▶ TO BE DONE:
Count the lines in the entries below that contain the string "agent", matching case exactly, and reply with the number alone.
Begin
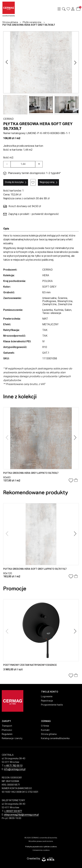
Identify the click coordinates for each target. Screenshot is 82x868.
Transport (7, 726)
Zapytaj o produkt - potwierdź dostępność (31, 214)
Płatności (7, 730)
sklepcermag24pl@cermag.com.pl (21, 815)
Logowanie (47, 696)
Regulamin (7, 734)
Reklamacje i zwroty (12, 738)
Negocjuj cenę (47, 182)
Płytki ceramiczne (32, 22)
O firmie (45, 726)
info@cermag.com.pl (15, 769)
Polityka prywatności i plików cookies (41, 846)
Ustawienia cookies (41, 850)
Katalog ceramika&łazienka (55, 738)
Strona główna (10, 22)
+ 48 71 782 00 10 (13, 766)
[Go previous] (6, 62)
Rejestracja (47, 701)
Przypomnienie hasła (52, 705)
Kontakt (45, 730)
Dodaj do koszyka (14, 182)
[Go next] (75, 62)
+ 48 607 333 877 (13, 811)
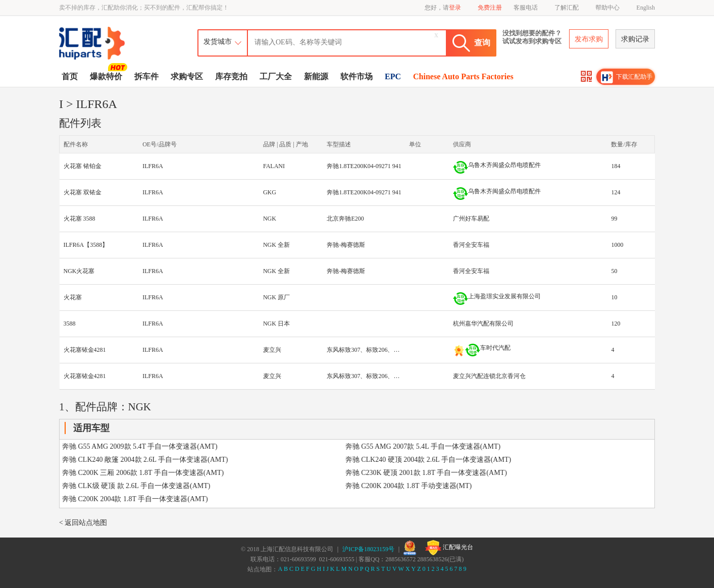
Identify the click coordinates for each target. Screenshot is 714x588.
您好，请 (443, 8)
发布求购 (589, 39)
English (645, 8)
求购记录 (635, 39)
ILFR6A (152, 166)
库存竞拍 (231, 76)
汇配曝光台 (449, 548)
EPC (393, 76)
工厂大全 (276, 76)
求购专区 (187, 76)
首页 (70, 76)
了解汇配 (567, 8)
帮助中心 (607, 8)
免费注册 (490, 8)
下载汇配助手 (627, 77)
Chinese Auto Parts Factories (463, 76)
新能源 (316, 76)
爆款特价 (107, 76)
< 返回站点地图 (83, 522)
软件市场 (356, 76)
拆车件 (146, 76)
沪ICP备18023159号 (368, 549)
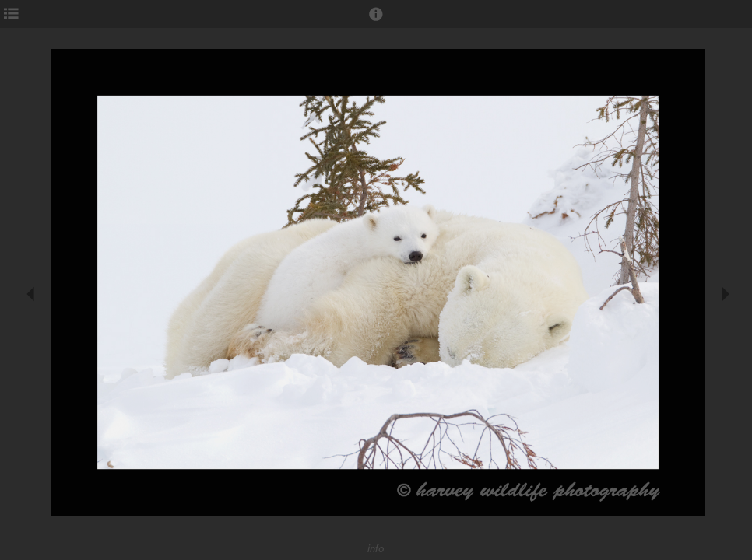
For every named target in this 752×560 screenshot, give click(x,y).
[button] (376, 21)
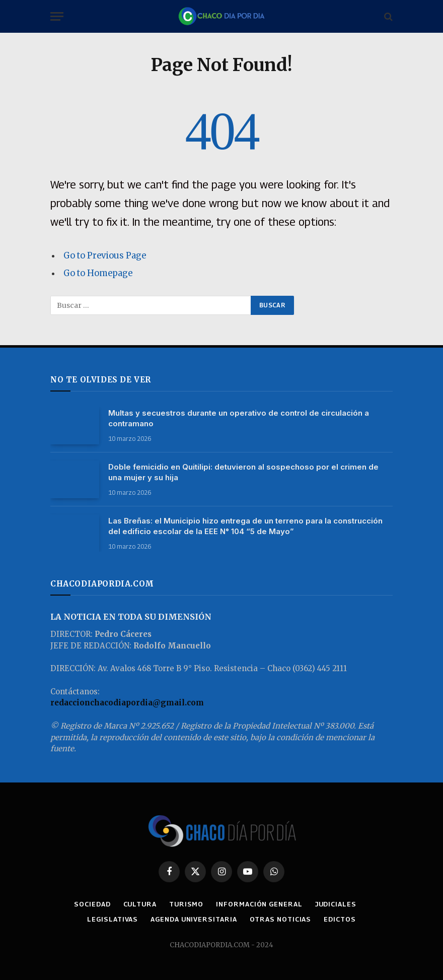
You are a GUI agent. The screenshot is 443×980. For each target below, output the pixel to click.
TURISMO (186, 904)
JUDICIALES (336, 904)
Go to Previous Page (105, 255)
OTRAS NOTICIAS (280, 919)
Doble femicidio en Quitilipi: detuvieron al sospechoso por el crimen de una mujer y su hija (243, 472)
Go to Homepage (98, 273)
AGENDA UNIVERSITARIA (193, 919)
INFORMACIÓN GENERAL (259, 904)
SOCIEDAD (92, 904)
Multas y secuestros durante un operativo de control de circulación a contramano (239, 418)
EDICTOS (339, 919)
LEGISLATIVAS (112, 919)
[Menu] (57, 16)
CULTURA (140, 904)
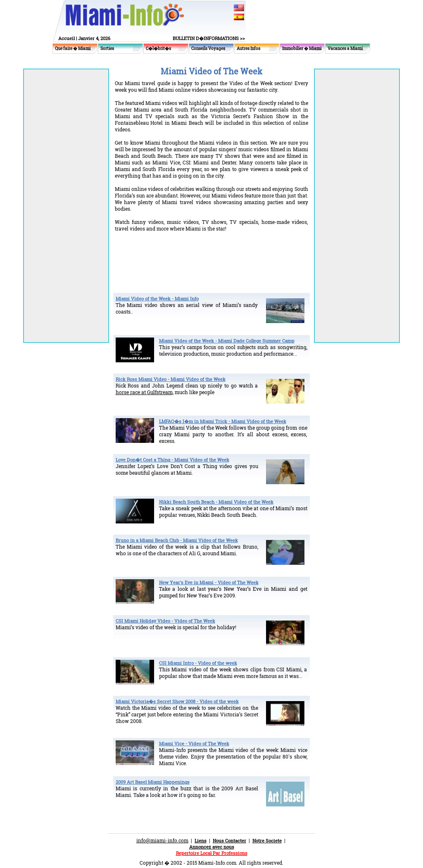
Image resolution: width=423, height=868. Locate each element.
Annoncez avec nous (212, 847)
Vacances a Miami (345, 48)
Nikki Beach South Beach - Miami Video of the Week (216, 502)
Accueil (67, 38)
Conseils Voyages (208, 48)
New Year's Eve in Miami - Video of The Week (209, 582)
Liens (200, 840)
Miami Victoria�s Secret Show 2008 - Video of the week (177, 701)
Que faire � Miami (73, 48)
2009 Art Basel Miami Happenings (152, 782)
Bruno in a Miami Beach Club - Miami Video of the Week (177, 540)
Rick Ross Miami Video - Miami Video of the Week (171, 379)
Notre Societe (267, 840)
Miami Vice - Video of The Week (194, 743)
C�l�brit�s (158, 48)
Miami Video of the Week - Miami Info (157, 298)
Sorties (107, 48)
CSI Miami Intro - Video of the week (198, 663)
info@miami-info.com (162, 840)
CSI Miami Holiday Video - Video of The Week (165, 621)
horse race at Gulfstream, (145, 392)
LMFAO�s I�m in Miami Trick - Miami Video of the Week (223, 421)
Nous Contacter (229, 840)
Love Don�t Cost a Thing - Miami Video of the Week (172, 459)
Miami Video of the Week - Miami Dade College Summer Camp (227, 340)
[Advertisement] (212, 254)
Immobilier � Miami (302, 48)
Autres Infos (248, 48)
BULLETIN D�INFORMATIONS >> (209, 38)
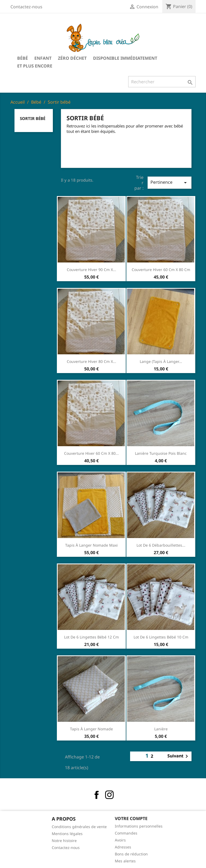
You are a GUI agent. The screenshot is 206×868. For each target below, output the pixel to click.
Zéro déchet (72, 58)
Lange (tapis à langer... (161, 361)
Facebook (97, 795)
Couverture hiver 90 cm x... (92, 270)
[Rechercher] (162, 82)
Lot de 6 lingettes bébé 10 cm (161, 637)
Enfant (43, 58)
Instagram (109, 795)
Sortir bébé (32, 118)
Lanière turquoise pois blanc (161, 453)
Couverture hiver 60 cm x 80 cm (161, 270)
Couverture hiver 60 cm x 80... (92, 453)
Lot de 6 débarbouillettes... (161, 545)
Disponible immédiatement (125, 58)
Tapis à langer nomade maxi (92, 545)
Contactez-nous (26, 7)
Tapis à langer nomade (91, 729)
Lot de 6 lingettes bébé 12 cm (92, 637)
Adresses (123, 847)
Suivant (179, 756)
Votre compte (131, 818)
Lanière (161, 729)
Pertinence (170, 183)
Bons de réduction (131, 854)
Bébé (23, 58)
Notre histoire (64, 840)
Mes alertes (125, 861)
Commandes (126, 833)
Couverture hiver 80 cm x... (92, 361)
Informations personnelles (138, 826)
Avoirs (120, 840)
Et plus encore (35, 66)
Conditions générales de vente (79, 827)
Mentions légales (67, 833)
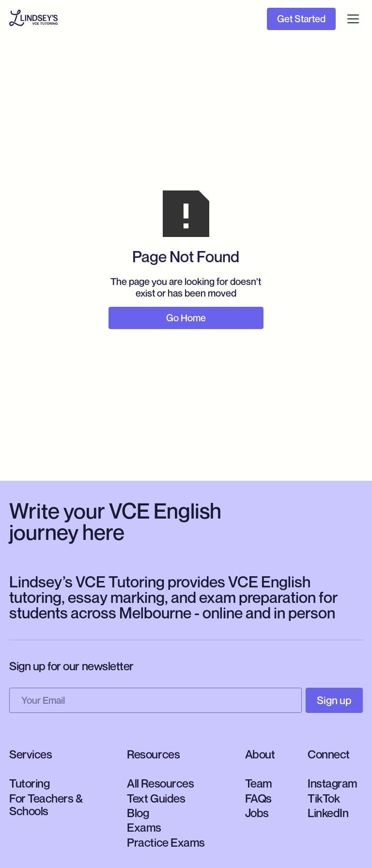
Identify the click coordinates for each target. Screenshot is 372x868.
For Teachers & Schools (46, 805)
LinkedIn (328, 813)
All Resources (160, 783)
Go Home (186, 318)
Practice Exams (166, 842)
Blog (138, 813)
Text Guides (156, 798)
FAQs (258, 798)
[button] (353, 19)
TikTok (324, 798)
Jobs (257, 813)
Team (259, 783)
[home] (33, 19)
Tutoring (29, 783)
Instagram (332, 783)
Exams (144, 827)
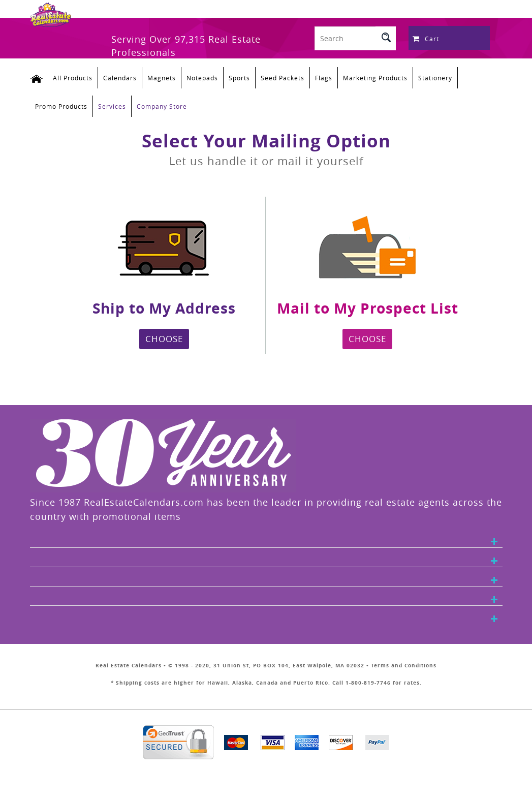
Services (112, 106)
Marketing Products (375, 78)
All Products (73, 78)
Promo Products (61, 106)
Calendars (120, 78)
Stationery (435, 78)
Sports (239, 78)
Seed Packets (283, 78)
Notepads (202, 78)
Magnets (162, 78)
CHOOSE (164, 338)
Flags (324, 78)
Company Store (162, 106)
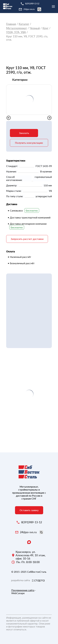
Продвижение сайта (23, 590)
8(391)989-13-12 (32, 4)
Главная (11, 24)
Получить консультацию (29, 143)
End
▶ WRITTEN RESPONSE:
2